Implementing Client-Side Post Processing Effects in Wayland - BenLloydPearson
https://blogs.s-osg.org/implementing-client-side-post-processing-effects-wayland/
======
BenLloydPearson
From the article:

One of the most notable and enduring Linux desktop paradigms has been desktop
effects: the coupling of various desktop environments with graphical niceties,
also known as “eye candy.” With the advent of the XComposite extension in the
mid 2000s, mainstream eye candy was taken to new levels through a small
project called Compiz which used the texture from pixmap extension to apply
hardware-accelerated effects to windows on the fly.

Partial implementations of it have been developed for Enlightenment a couple
times over the lifetime of E17 and onwards.
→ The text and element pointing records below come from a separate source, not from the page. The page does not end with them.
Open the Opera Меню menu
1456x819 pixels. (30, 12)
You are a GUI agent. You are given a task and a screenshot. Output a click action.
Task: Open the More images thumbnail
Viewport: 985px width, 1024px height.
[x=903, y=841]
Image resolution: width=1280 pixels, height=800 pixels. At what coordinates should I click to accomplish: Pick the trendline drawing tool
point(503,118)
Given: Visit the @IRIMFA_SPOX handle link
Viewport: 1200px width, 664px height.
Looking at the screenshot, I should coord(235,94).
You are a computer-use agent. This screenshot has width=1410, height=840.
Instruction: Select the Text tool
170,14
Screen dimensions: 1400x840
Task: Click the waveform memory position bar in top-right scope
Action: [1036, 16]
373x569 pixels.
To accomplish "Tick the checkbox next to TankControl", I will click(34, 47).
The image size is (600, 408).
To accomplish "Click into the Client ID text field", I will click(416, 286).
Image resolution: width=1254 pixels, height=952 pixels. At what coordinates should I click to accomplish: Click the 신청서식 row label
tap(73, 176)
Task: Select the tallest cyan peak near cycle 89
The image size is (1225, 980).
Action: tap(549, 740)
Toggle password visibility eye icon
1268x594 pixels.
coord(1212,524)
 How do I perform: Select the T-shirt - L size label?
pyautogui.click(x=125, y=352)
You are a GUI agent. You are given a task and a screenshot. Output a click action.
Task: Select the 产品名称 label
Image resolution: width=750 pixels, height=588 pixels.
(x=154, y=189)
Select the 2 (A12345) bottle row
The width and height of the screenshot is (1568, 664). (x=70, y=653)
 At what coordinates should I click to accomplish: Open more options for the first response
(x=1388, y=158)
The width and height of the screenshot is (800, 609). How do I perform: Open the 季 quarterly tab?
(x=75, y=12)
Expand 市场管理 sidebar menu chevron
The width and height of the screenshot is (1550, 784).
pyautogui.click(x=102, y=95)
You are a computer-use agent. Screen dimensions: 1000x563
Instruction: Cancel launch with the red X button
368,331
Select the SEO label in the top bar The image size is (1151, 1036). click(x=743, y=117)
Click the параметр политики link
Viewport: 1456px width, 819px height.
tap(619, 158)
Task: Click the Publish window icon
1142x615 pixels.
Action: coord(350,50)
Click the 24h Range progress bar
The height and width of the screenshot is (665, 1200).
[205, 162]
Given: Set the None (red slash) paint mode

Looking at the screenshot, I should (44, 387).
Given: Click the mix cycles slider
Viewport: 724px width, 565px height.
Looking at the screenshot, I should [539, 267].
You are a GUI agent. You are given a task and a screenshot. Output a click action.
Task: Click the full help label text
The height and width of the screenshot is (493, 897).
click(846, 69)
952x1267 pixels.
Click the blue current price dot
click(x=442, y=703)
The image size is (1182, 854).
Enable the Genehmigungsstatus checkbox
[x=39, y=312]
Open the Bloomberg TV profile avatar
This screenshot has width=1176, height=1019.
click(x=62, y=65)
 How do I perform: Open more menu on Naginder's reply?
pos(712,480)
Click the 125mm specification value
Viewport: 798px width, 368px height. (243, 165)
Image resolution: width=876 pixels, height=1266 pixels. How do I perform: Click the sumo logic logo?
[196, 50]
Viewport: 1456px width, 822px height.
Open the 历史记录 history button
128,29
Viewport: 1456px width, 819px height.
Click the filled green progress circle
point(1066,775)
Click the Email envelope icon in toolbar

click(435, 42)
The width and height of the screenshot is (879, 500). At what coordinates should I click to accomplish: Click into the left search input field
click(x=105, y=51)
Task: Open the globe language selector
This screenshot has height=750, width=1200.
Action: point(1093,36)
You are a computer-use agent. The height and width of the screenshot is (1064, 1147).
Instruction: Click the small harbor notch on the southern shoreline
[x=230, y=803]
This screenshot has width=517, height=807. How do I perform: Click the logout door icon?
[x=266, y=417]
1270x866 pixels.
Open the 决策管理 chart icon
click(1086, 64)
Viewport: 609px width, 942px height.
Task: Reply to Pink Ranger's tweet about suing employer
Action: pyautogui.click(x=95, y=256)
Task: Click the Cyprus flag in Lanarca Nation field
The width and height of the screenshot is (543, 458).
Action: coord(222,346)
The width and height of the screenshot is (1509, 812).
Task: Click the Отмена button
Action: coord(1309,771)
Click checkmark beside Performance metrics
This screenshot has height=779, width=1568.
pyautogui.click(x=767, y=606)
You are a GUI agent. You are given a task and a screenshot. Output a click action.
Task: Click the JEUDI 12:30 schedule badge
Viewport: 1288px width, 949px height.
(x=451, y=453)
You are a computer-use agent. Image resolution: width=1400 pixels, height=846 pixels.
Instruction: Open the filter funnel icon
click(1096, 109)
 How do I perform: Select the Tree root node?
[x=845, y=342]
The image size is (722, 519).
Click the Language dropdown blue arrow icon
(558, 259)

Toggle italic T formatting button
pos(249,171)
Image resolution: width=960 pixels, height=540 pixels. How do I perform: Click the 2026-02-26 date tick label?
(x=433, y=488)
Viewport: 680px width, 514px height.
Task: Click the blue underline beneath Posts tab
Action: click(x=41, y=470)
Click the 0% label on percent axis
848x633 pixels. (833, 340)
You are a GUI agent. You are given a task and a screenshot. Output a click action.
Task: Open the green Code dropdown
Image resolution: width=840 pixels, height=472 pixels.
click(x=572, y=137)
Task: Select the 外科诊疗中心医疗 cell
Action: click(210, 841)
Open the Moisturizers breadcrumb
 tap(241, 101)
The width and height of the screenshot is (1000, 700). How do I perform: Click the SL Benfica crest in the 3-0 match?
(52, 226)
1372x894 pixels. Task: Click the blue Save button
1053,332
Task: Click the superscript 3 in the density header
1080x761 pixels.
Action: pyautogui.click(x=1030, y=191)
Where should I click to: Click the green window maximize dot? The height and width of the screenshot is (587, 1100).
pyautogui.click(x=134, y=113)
However, none of these are great
solutions in today’s modern world of GLES/EGL, Wayland, and embedded devices.
Currently, Compiz uses Xlib internally as well as GLX, enforcing a dependency
on X11 and the Xserver. Furthermore, given the server-side location of the
effect handling, this will not play too nicely with the client-oriented
Wayland protocol.

And so it was, armed with this knowledge, that a pair of procrastinating-yet-
ambitious Samsung Open Source Group graphics engineers set out to improve the
Wayland world with client-side, window, post processing effects. The goal:
implement wobbly windows using the client-side decoration region and a lot of
elbow grease.